Thursday, March 7, 2013

Dumb Things Practitioners Have Said

I have heard terrible stories about dumb things practitioners have said to patients.  For me, the worst ones are the ones said to women who are suffering by practitioners who don't know what to do, so they say variations of: "It's in your head."

I hate this for two reasons  One, it's paternalistic and dismissive. Two, everything is in your head.  Your head is connected to your cancer, arthritis, ulcer, aortic artery, and your nameless pain.  And, if you accept the mind body connection and the placebo effect as real, then the head is an integral part of it all.

I have never actually had this happen to me, even though my pain was mysterious and undiagnosed for many years.

The dumbest thing that was said to me was a doctor telling my husband to wait in the waiting room after I had asked if he could join us.

When you're a couple and one of you has pain, it's four hands that are carrying it, and two minds that are bearing it.  My husband's presence in the doctor's office not only gives him information, but gives us both a way to share in whatever is to come; and that makes it all a little bit lighter.

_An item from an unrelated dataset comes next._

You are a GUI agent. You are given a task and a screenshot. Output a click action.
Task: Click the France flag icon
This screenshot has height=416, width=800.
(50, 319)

For the doctor, I was pain, not a person.  And he was treating pain, with chemicals.

I insisted Richard join us.  And what could the doctor do but acquiesce.

But it shouldn't have been acquiescence.  It should have been recognition that Richard and I are in this together and are each other's ultimate resources when pain puts the lights out.

What dumb things have practitioners said to you and your partner?